As long as you call right at the 9 month window, it is fairly easy to reserve at other HGVC resorts. 

The people who should be paying the huge premium which HGVC Hawaii gets over the other HGVC locations ( about twice the $ /pt) are the people who must travel to Hawaii often and during a specific week.  The word here on TUG is that at the 9 month open season window, most of the time, there is availability at most all of HGVC resorts including Hawaii.

Edited to add : This is true at the HGVC resorts but isn't true at the affiliate resorts which  may have much less availability.


----------



## PigsDad (Dec 22, 2006)

Thanks for the info, Bill.  I, along with many others I'm sure, are happy to here this.

Kurt


----------



## i39249 (Dec 23, 2006)

I concur.  Whenever I book at 9 months, I never have any problems.  You just have to plan ahead.   Just make sure if its during the peak times, such as summer vacation and holidays that you do it right at the 9 month mark.


----------



## SallyMagoo (Dec 24, 2006)

In searches I have done, I have found that Valdoro Lodge in Breckenridge has been very hard to get 9 months out for a spring break ski week.  Nothing was available, so I am guessing most of the owners are using their weeks.


----------



## danb (Dec 24, 2006)

*HGVC Trading*

We have not had much trouble trading into Hawaii as long as you do it in the 9 mo. window.
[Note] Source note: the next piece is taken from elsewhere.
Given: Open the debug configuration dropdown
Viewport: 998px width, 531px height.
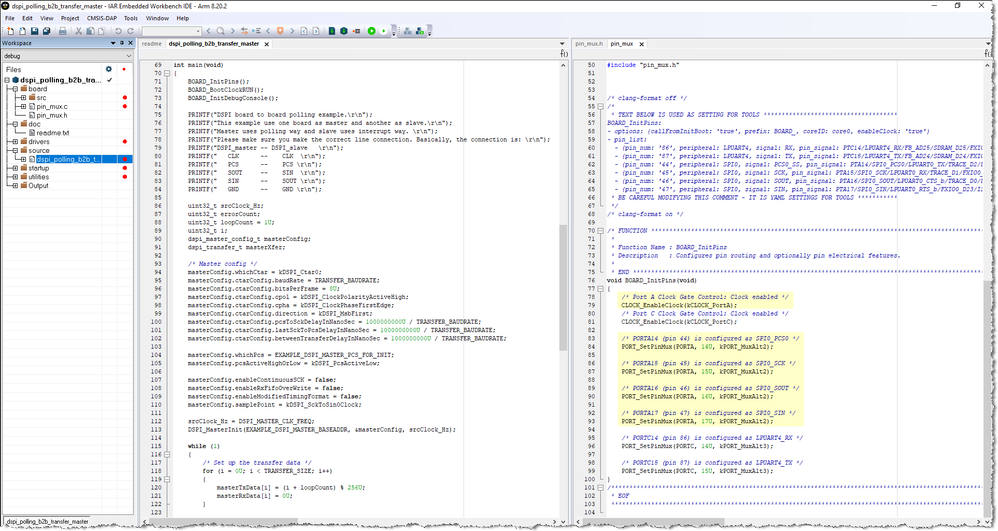Looking at the screenshot, I should coord(126,56).
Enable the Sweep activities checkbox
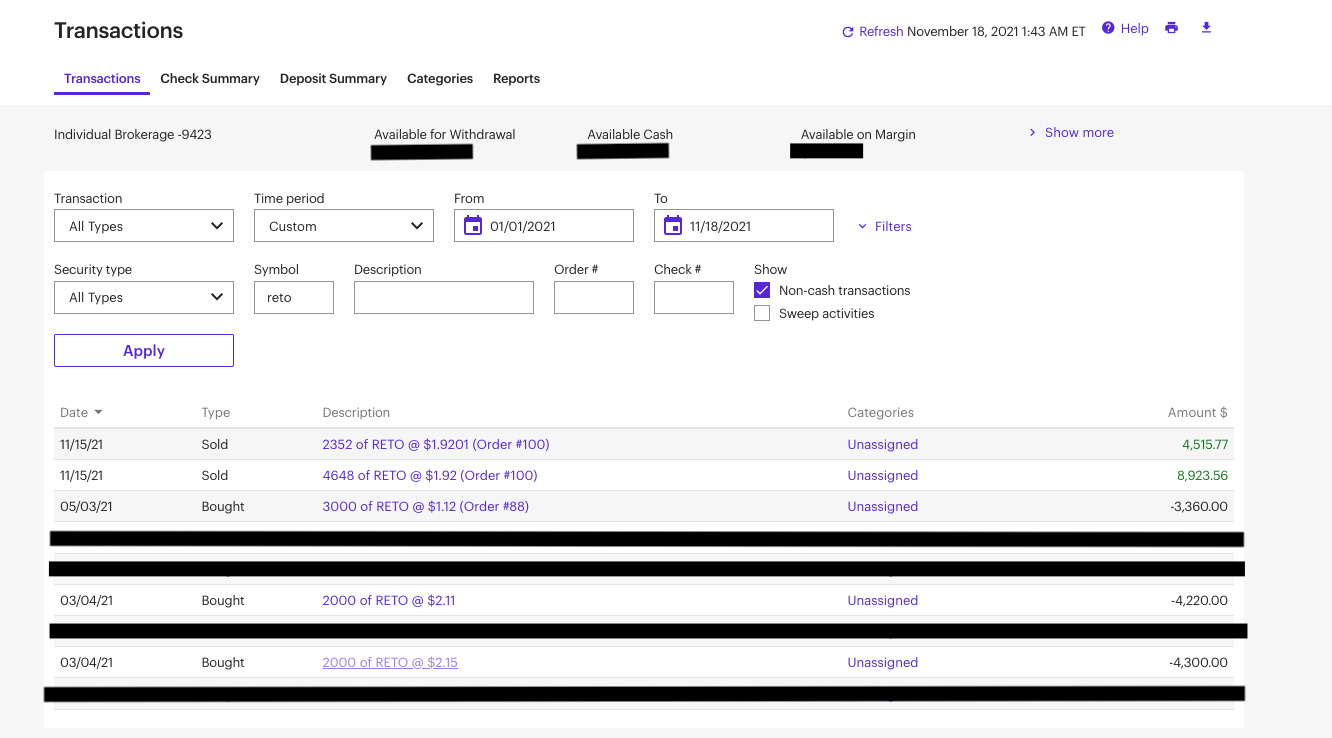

This year I looked at Hawaii and wanted to go for one week in Kauai and another in Oahu at our home resort. I was somewhat aprehensive about HHV since there is construction of the new tower going on so I booked two weeks in Kauai at the Pahio resorts. One week in the North and the second in the south. I had little trouble getting what I wanted, but you need to be flexable. I still might try to get one day at the HHV just to see whats going on.


----------



## Seth Nock (Dec 24, 2006)

I have traded into Valdoro 9 months in advance for ski weeks.  I would recommend calling (or booking online at the 9 month mark) because the inventory goes quickly.


----------



## korndoc (Dec 25, 2006)

Bill4728 said:
			
		

> The people who should be paying the huge premium which HGVC Hawaii gets over the other HGVC locations ( about twice the $ /pt) are the people who must travel to Hawaii often and during a specific week.  The word here on TUG is that at the 9 month open season window, most of the time, there is availability at most all of HGVC resorts including Hawaii.



I was thinking about buying at The Bay Club as a way to affiliate with the HGVC system.  If purchasing on Hawaii costs twice the $/point, where do you suggest for the best value per point?  

Some years I would stay at a timeshare while other years I would like to trade the points for a top category hotel in Europe, so I am interested in buying 7000-8400 points

Thanks,
Jeff


----------



## Bill4728 (Dec 25, 2006)

The true HGVC resorts in Hawaii are often 2 -3 times the price of the orlando and LV HGVC resorts both the developer prices and resale prices.  The only thing that gets you is a 12 month reservation window instead of a 9 month window. IMHO, the extra 3 months to reserve isn't worth the premium. 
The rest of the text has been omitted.